A Starbucks coffee cup with "Stop calling cops!" written on the side sits on a table as police monitor protesters inside a Starbucks in Philadelphia on Monday.
Mark Makela / Reuters

Dear white people: Equality is not optional. It is not a preference nor a benefit. It is also not a transaction you can use to absolve yourselves of racial bias by recording incidents and becoming white saviors. Fixing racism in America isn’t about recording and then pressing send.

Four friends were out for lunch in Southern California and were stunned when their server at Saint Marc in Huntington Beach asked for “proof of residency.” One of the friends, Diana Carrillo, a Latina business analyst, complained to the manager, then wrote about the encounter on Facebook. The waiter acted as if he had the authority to demand citizenship documentation in his zeal to protect his white space from women of color.

In 2017, the number of Americans who considered racism a major problem increased by 8 percentage points over the previous two years. Fifty-eight percent viewed racism as a big problem, according to the Pew Research Center study. Twenty-nine percent of the respondents said it was “somewhat of a problem,” and 12 percent thought racism was a small problem or not a problem at all. Two years earlier, only 50 percent of the population said it was a big problem, and in 2011 that number was as low as 28 percent.

That year, Barack Obama was still the president and bestowed upon the country a false sense of racial calm. The country had to be equal because the president was black. But because the president was black, he affirmed the DuBois “Talented Tenth” exception. Once Obama left office, heightened racial anxiety resurfaced, in a big way.

“An eight-hour training session for Starbucks employees cannot reroute a 400-year system of preferences, advantages and racial biases”

Social media has the tendency to take the worst of humanity and entertain us with the horror, like watching a car accident with mouths agape. Pretty quickly, everyone gets over it and it is business as usual. Starbucks continues to serve customers. IHOP continues to flip pancakes.

The CEO of Starbucks, Kevin Johnson, met with the two men the police handcuffed and said, “I will fix this.” Starbucks is closing thousands of stores to train employees on issues regarding racial discrimination. It is estimated to cost the company near $6 million.

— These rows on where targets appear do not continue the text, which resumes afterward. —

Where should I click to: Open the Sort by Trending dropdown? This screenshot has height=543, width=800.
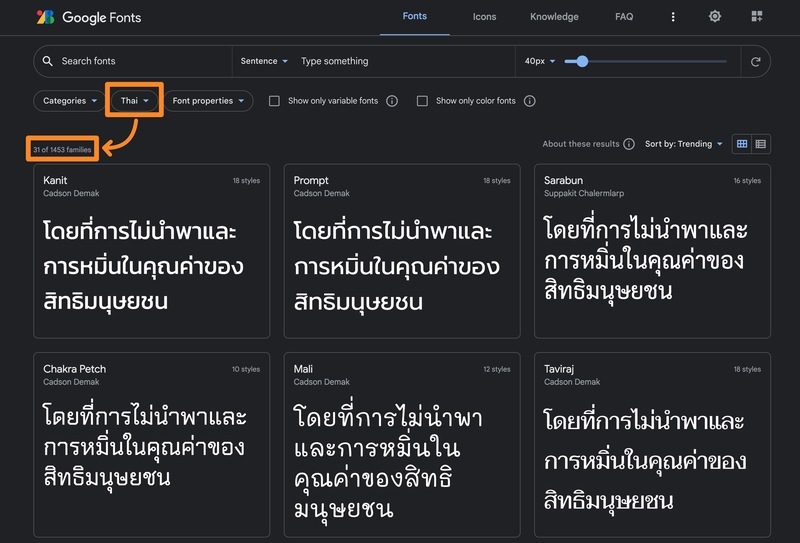point(684,144)
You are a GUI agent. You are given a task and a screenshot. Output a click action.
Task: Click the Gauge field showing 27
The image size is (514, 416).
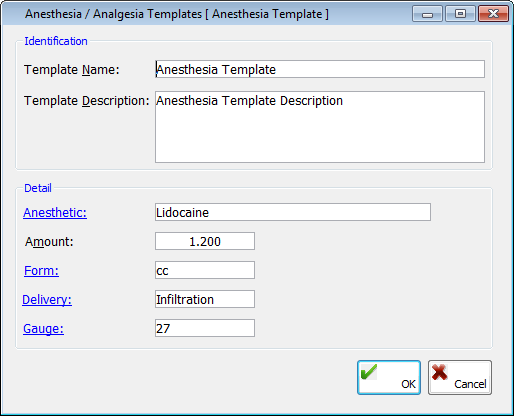pyautogui.click(x=205, y=328)
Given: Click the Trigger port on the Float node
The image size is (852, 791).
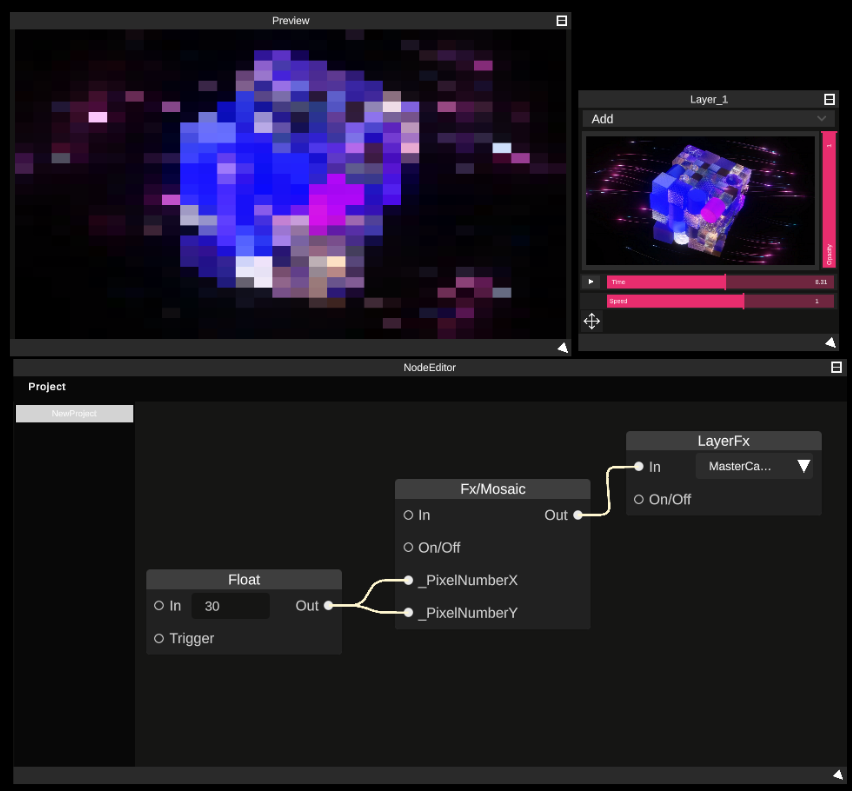Looking at the screenshot, I should [x=157, y=638].
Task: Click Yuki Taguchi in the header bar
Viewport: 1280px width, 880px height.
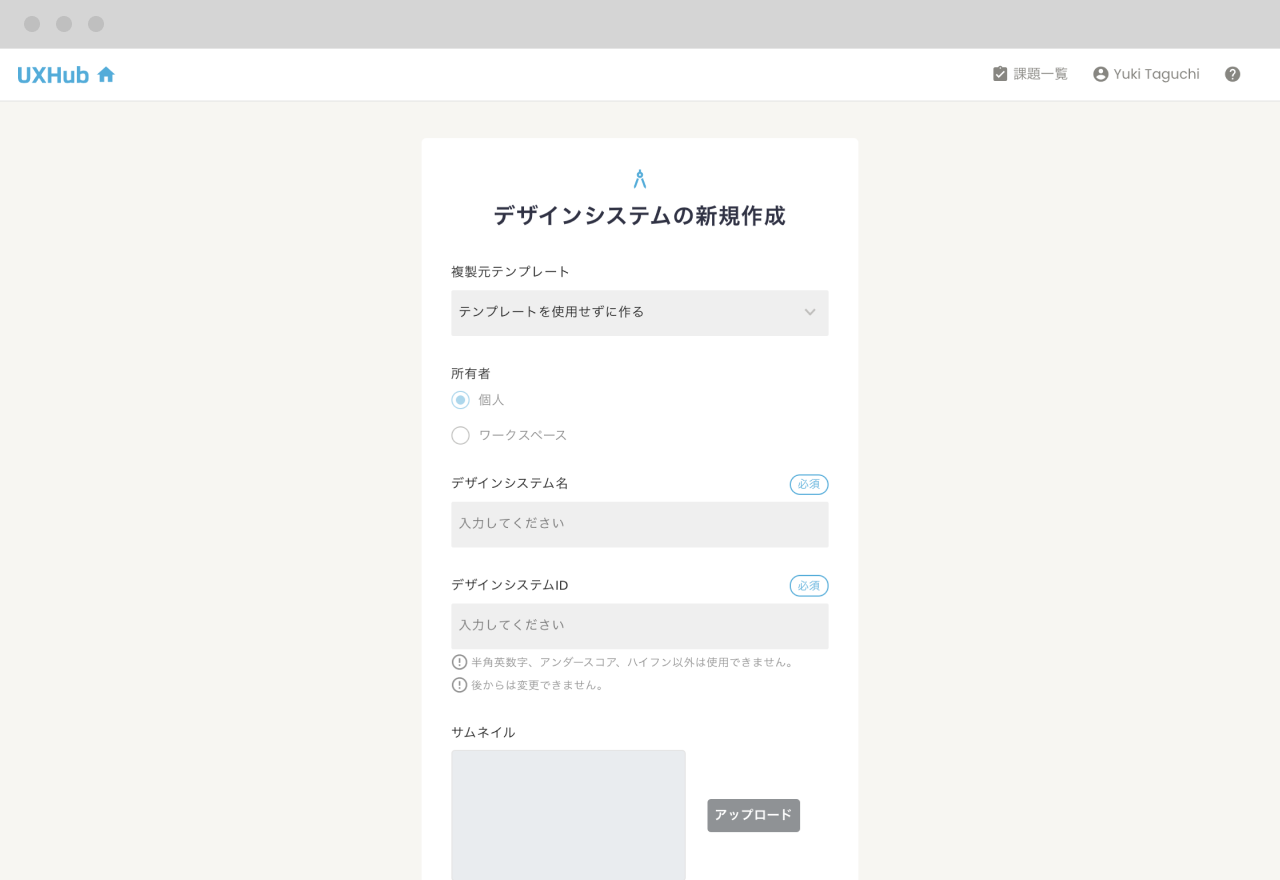Action: coord(1158,73)
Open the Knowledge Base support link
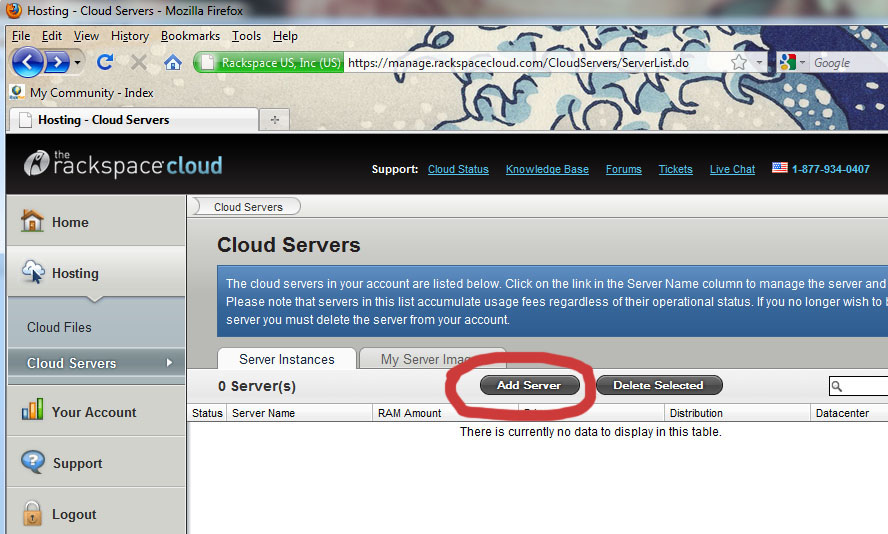This screenshot has width=888, height=534. point(547,169)
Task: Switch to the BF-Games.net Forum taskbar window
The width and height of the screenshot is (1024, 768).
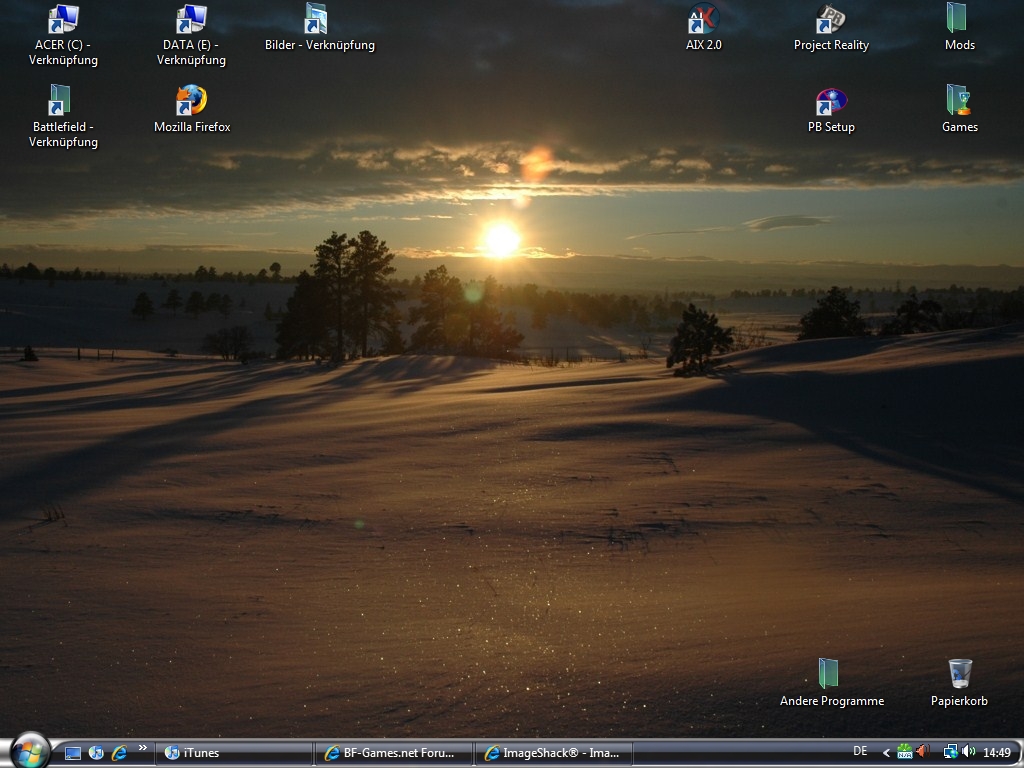Action: pyautogui.click(x=394, y=753)
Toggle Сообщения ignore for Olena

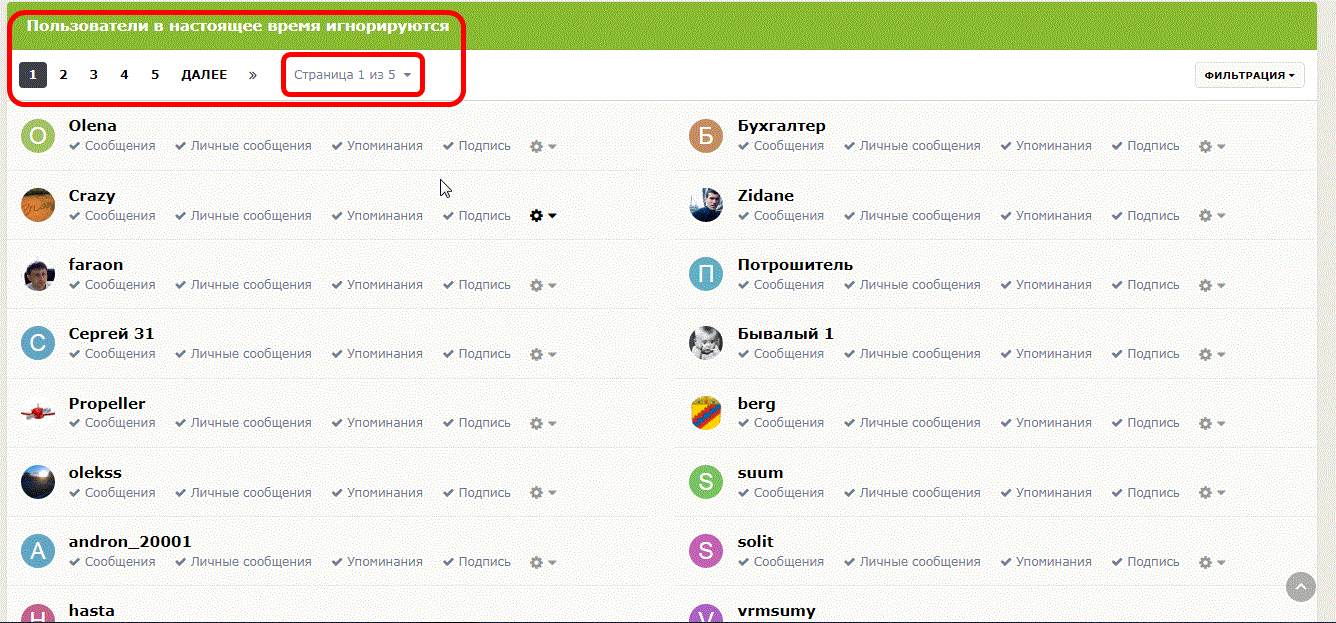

Johnson is serious and overconfident at the same time. Starbucks may be successful in advising employees that you don’t call the police because a black person is waiting inside the store for a colleague. But an eight-hour training session cannot reroute a 400-year system of preferences, advantages and racial biases just because Johnson has good intentions.

Racism begins in the heart and in the mind. Its antidote begins with a belief: All people are equal. But even then, even with good people, an imbalance exists because so much of racism is ingrained and accepted, and goes unnoticed. That is what keeps in place a system of privilege where white women call the police and black men are handcuffed for doing nothing wrong.